At the dawn of a new avant-garde

Robert Rauschenberg, “Publicon – Station IV,” 1979 and Publicon – “Station I,” 1979, installation view

“RAUSCHENBERG & Johns: Significant Others”, a new exhibition depicting one of North America’s most important artistic dialogues, has opened at the National Gallery.

Showing how, at the height of the Abstract expressionist movement, a new avant-garde began to materialise from the same-sex relationship between two young artists, Robert Rauschenberg and Jasper Johns.

Together from 1953 to 1961, when same-sex relationships were illegal in the US, the couple was forced to navigate their expression of their sexuality within a society that didn’t accept them.

Drawn from the NGA’s huge Kenneth Tyler Collection, the show  brings together print and multimedia works by both artists, including Rauschenberg’s “Booster” masterpiece and Johns’ “Color,” displayed alongside key works by their predecessors and contemporaries such as Duchamp and Magritte.

Curator David Greenhalgh says: “The success of both Rauschenberg and Johns is a result of them being an audience to each other.
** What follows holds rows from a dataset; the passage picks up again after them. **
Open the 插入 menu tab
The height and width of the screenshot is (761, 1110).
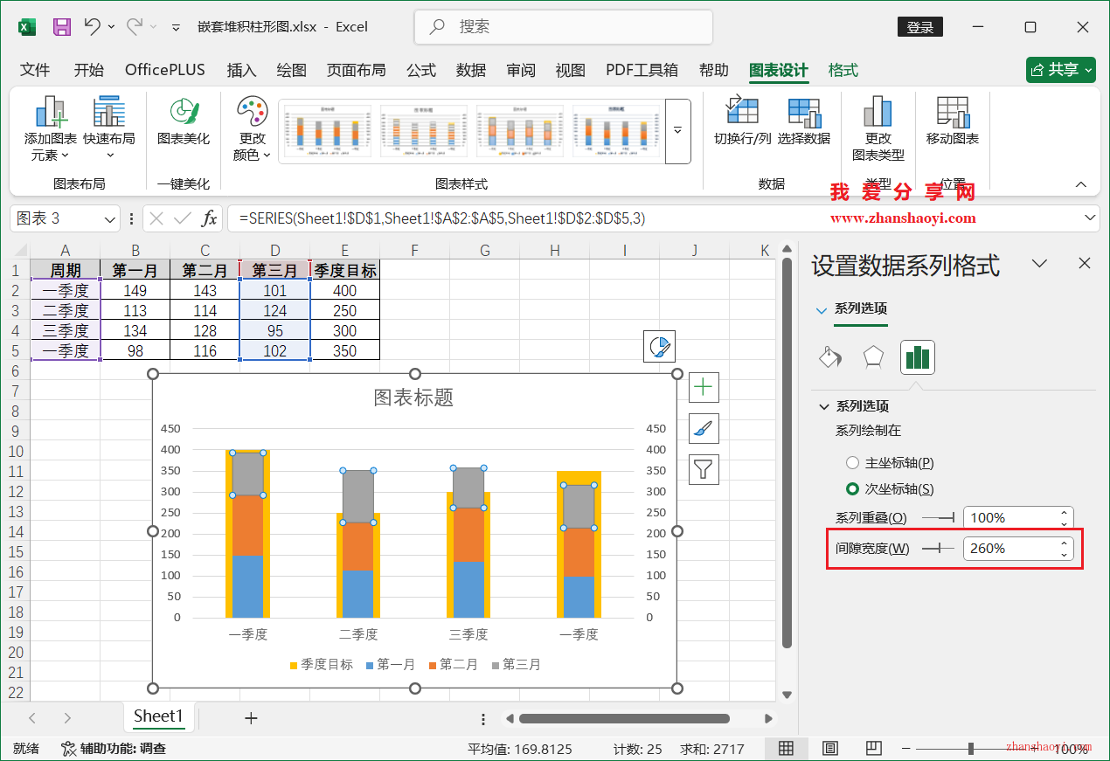(x=241, y=70)
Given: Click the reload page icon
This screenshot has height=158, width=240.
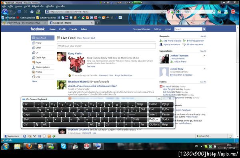Looking at the screenshot, I should pyautogui.click(x=19, y=12).
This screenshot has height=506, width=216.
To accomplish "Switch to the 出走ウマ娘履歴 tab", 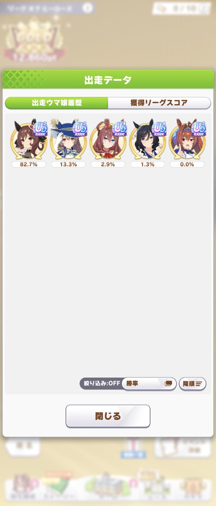I will pyautogui.click(x=57, y=103).
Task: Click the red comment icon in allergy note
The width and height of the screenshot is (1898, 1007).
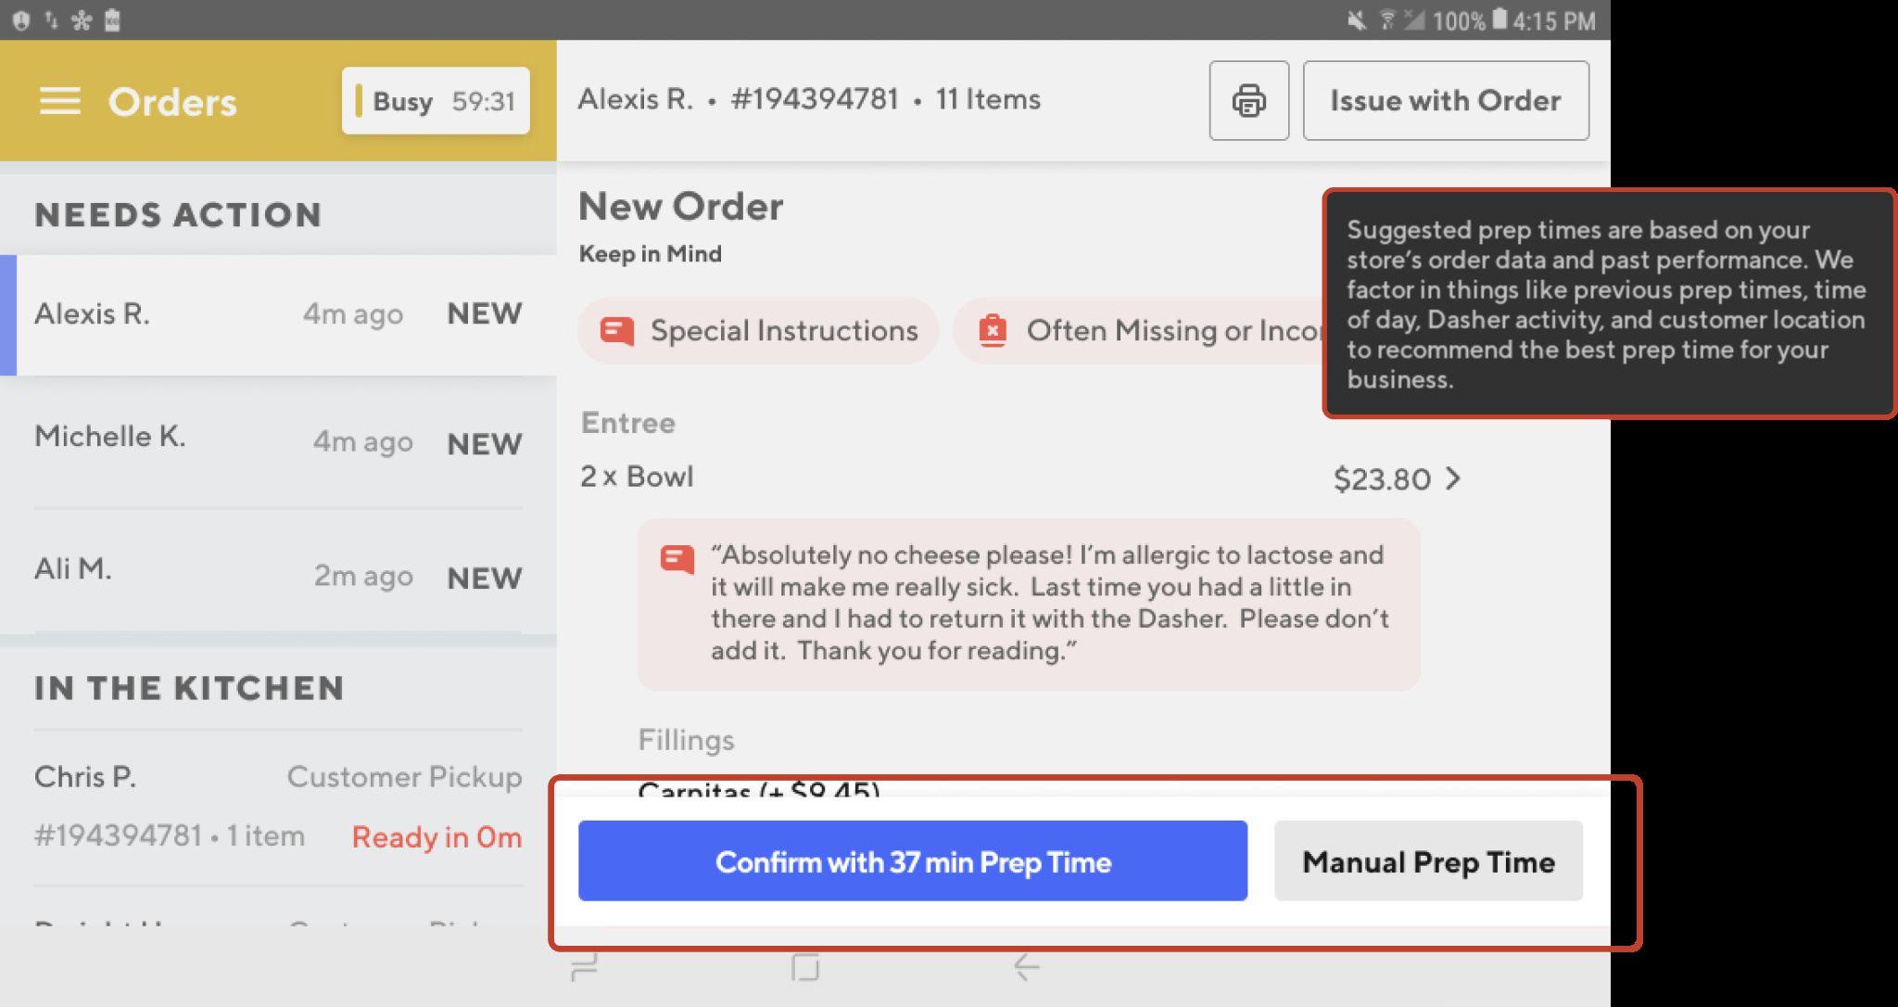Action: pos(677,559)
While their relationship would end after seven years, their art would continue to radiate the new ideas of their creative exchange.”

Rauschenberg and Johns helped reshape American printmaking, working with the celebrated printmaker Kenneth Tyler to create ground-breaking works in lithography and screen-printing, as seen in the exhibition.

“Rauschenberg & Johns: Significant Others”, until October 30.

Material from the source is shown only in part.